» Your goal: For this exercise, write out each entry below exactly as it reads.
== Segment start ==
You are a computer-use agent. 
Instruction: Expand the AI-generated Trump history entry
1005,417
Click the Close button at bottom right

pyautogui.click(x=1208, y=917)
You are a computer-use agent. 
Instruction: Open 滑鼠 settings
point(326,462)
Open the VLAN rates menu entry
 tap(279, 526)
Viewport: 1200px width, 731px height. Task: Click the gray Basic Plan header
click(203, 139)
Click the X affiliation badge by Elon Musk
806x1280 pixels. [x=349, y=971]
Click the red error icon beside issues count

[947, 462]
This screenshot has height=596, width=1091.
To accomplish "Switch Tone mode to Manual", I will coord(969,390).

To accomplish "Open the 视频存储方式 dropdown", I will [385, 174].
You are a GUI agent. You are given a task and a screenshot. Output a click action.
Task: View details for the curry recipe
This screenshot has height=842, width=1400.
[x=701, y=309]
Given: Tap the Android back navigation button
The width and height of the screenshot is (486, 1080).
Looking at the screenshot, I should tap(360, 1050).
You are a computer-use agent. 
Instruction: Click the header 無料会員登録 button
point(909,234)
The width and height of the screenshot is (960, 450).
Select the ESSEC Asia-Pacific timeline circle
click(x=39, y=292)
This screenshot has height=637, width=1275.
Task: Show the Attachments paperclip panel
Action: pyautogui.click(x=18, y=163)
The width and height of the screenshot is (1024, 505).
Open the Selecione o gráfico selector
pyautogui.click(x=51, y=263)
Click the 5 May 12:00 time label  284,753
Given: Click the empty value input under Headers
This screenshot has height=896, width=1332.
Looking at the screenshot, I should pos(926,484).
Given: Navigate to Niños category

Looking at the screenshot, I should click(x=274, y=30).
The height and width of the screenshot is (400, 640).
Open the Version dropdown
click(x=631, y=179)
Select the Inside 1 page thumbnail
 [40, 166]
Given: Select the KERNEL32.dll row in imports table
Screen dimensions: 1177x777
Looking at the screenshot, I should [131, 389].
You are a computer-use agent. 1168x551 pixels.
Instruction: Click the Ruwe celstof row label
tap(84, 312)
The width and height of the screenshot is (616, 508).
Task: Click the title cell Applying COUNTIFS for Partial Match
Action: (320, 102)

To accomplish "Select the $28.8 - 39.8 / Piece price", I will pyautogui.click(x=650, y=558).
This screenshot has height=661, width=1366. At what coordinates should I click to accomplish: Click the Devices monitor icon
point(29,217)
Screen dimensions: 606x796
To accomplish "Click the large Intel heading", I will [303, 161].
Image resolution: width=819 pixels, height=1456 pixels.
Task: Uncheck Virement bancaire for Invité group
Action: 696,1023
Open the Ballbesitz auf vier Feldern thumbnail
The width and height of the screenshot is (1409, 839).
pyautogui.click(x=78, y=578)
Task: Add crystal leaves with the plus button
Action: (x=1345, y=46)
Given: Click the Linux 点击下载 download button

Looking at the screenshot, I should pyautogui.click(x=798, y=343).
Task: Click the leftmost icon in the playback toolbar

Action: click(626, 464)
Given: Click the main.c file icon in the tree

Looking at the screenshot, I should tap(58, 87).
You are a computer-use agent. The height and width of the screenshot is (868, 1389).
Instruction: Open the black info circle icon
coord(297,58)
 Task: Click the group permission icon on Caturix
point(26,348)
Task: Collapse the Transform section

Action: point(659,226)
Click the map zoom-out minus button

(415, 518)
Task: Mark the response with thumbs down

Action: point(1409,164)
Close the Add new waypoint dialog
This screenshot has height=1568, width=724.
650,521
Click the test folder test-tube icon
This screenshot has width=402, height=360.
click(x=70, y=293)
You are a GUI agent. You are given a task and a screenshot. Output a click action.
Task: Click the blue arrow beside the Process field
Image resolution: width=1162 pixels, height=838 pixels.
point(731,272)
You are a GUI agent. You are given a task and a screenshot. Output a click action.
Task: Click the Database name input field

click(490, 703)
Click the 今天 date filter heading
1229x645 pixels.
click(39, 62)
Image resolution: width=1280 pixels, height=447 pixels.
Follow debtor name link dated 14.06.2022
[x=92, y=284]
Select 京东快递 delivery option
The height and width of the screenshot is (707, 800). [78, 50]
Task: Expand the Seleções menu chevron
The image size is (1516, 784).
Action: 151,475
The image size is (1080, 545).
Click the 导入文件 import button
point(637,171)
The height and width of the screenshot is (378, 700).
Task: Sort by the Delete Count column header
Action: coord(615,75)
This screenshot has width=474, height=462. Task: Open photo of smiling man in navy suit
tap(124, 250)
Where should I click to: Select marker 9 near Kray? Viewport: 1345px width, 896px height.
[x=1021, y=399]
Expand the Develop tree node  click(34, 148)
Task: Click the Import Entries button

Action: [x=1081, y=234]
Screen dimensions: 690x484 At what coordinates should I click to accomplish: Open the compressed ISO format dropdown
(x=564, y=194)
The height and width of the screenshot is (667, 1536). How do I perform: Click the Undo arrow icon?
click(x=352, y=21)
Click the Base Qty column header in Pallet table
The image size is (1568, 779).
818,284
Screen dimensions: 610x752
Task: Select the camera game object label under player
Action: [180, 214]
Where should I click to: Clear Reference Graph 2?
== Segment end ==
» Written response:
You are a computer-use agent. 
Instruction: Expand the AI-generated Trump history entry
1005,417
Click the Close button at bottom right

pyautogui.click(x=1208, y=917)
You are a computer-use agent. 
Instruction: Open 滑鼠 settings
point(326,462)
Open the VLAN rates menu entry
 tap(279, 526)
Viewport: 1200px width, 731px height. Task: Click the gray Basic Plan header
click(203, 139)
Click the X affiliation badge by Elon Musk
806x1280 pixels. [x=349, y=971]
Click the red error icon beside issues count

[947, 462]
This screenshot has height=596, width=1091.
To accomplish "Switch Tone mode to Manual", I will coord(969,390).

To accomplish "Open the 视频存储方式 dropdown", I will [385, 174].
You are a GUI agent. You are given a task and a screenshot. Output a click action.
Task: View details for the curry recipe
This screenshot has height=842, width=1400.
[x=701, y=309]
Given: Tap the Android back navigation button
The width and height of the screenshot is (486, 1080).
Looking at the screenshot, I should tap(360, 1050).
You are a computer-use agent. 
Instruction: Click the header 無料会員登録 button
point(909,234)
The width and height of the screenshot is (960, 450).
Select the ESSEC Asia-Pacific timeline circle
click(x=39, y=292)
This screenshot has height=637, width=1275.
Task: Show the Attachments paperclip panel
Action: pyautogui.click(x=18, y=163)
The width and height of the screenshot is (1024, 505).
Open the Selecione o gráfico selector
pyautogui.click(x=51, y=263)
Click the 5 May 12:00 time label  284,753
Given: Click the empty value input under Headers
This screenshot has height=896, width=1332.
Looking at the screenshot, I should pos(926,484).
Given: Navigate to Niños category

Looking at the screenshot, I should click(x=274, y=30).
The height and width of the screenshot is (400, 640).
Open the Version dropdown
click(x=631, y=179)
Select the Inside 1 page thumbnail
 [40, 166]
Given: Select the KERNEL32.dll row in imports table
Screen dimensions: 1177x777
Looking at the screenshot, I should [131, 389].
You are a computer-use agent. 1168x551 pixels.
Instruction: Click the Ruwe celstof row label
tap(84, 312)
The width and height of the screenshot is (616, 508).
Task: Click the title cell Applying COUNTIFS for Partial Match
Action: (320, 102)

To accomplish "Select the $28.8 - 39.8 / Piece price", I will pyautogui.click(x=650, y=558).
This screenshot has height=661, width=1366. At what coordinates should I click to accomplish: Click the Devices monitor icon
point(29,217)
Screen dimensions: 606x796
To accomplish "Click the large Intel heading", I will [303, 161].
Image resolution: width=819 pixels, height=1456 pixels.
Task: Uncheck Virement bancaire for Invité group
Action: 696,1023
Open the Ballbesitz auf vier Feldern thumbnail
The width and height of the screenshot is (1409, 839).
pyautogui.click(x=78, y=578)
Task: Add crystal leaves with the plus button
Action: (x=1345, y=46)
Given: Click the Linux 点击下载 download button

Looking at the screenshot, I should pyautogui.click(x=798, y=343).
Task: Click the leftmost icon in the playback toolbar

Action: click(626, 464)
Given: Click the main.c file icon in the tree

Looking at the screenshot, I should tap(58, 87).
You are a computer-use agent. The height and width of the screenshot is (868, 1389).
Instruction: Open the black info circle icon
coord(297,58)
 Task: Click the group permission icon on Caturix
point(26,348)
Task: Collapse the Transform section

Action: point(659,226)
Click the map zoom-out minus button

(415, 518)
Task: Mark the response with thumbs down

Action: point(1409,164)
Close the Add new waypoint dialog
This screenshot has height=1568, width=724.
650,521
Click the test folder test-tube icon
This screenshot has width=402, height=360.
click(x=70, y=293)
You are a GUI agent. You are given a task and a screenshot. Output a click action.
Task: Click the blue arrow beside the Process field
Image resolution: width=1162 pixels, height=838 pixels.
point(731,272)
You are a GUI agent. You are given a task and a screenshot. Output a click action.
Task: Click the Database name input field

click(490, 703)
Click the 今天 date filter heading
1229x645 pixels.
click(39, 62)
Image resolution: width=1280 pixels, height=447 pixels.
Follow debtor name link dated 14.06.2022
[x=92, y=284]
Select 京东快递 delivery option
The height and width of the screenshot is (707, 800). [78, 50]
Task: Expand the Seleções menu chevron
The image size is (1516, 784).
Action: 151,475
The image size is (1080, 545).
Click the 导入文件 import button
point(637,171)
The height and width of the screenshot is (378, 700).
Task: Sort by the Delete Count column header
Action: coord(615,75)
This screenshot has width=474, height=462. Task: Open photo of smiling man in navy suit
tap(124, 250)
Where should I click to: Select marker 9 near Kray? Viewport: 1345px width, 896px height.
[x=1021, y=399]
Expand the Develop tree node  click(34, 148)
Task: Click the Import Entries button

Action: [x=1081, y=234]
Screen dimensions: 690x484 At what coordinates should I click to accomplish: Open the compressed ISO format dropdown
(x=564, y=194)
The height and width of the screenshot is (667, 1536). How do I perform: Click the Undo arrow icon?
click(x=352, y=21)
Click the Base Qty column header in Pallet table
The image size is (1568, 779).
818,284
Screen dimensions: 610x752
Task: Select the camera game object label under player
Action: [180, 214]
Where should I click to: Clear Reference Graph 2?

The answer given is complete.